Fastest ISR for ADC: { // if longer than 13us, input selection will have changed
// ADIF is reset by hardware
uint8_t tmp = ADCH; // make local variable
if (ADMUX & 0b00000001 == 0) { // ADMUX as memory, value belongs to selected input
ADMUX = 0b00100001; // set for input A1, keep ADLAR, don't read-modify-write
// operations on tmp here, mind execution time
x0 = tmp; // don't use indexing, memory access only once
} else {
// input A1 was read
ADMUX = 0b00100000; // set for input A0, keep ADLAR
// put the same operations here if needed, only one brach will be executed
x1 = tmp; // memory access only once
}
}
The datasheet of the ATmega2560 gives a maximum clock speed for the ADC of 1MHz, in which case 1 conversion takes 13μs.
If a new input is selected while a conversion is running, it is delayed till the current conversion is complete.
You’ve got 13μs to read the result of a conversion before it is overwritten, and you can’t be sure which input your result came from.

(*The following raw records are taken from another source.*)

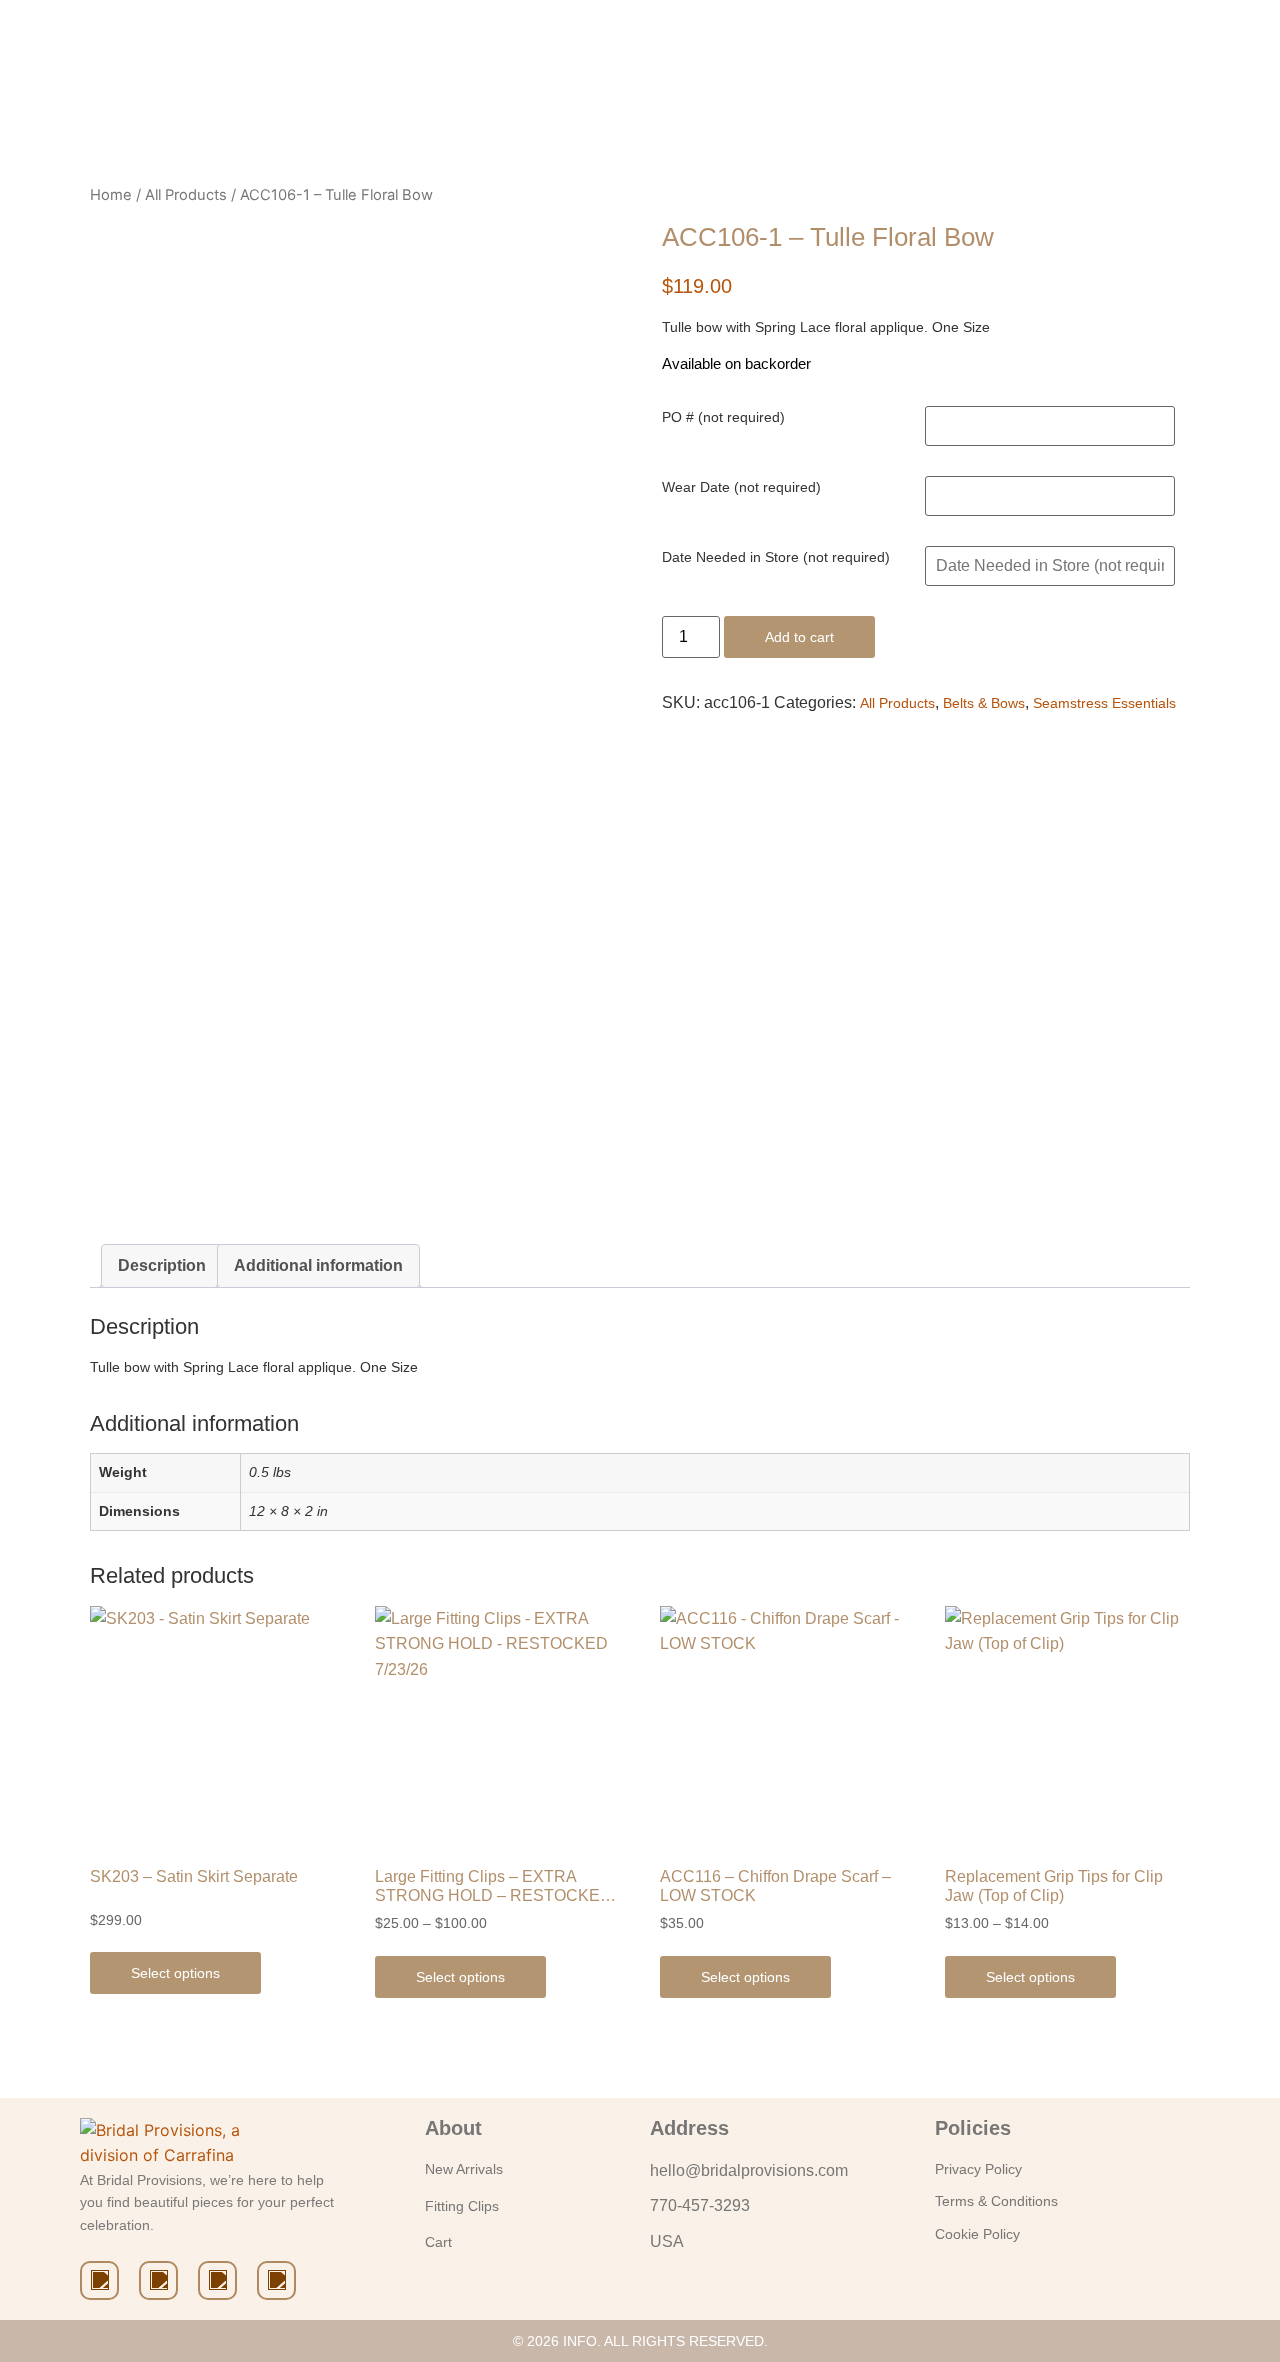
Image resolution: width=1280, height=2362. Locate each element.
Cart (438, 2242)
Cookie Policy (977, 2234)
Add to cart (799, 637)
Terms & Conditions (996, 2201)
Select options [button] (745, 1977)
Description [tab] (162, 1265)
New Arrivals (464, 2169)
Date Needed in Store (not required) (776, 557)
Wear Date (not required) (741, 487)
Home (111, 195)
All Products (186, 195)
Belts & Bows (984, 703)
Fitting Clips (462, 2206)
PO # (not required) (723, 417)
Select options (175, 1973)
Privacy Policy (978, 2169)
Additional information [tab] (318, 1265)
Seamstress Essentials (1104, 703)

Your sketch doesn’t compile, many things are not declared.
Why setup() in a Class?
In your ISR I see many things that take unnecessary time. static uint8_t accCount=0;
The initialization at the first time needs a variable as switch, this must be read from RAM (a working register must be freed by a PUSH), followed by a test and a branch. Then the variable itself must be read from RAM. sensor=sensors[curSensor];
The base of the table will be read from RAM. The index will be read from RAM and added. Then the value itself will be read from RAM. (Not every variable needs a new working register freed by a PUSH, the compiler will reuse whenever possible.) while(!(ADCSRA & (1 << ADIF))) {
The Interrupt Flag is reset by hardware when the interrupt is executed, so it’s always 0, but as it is it takes a read, an operation and a branch.
And the list goes on, you'll never make it in 13μs.
Btw, my project is very big, I only gave the code for ISR.h
76923 analog reads per second isn't happening now. My actual throughput is half that and the sketch is working very well noticing the car, so I should reduce the sampling rate.
This is perhaps the most important line of code, without it, everything goes to gibberish. This limits the rate to what it can actually do. while(!(ADCSRA & (1 << ADIF))) {}
Interesting tidbit I discovered, halving the scaler cuts the samples per second in half. So if the interrupt was too slow, it wouldn't be linear like that.
Well here is my project page. Introducing Vroom Racer.
The project is playing testing well.
It has lane rider protection (when a car hops on your lane), automatic yellow flag, automatic red flag and even a competition yellow about halfway through the race.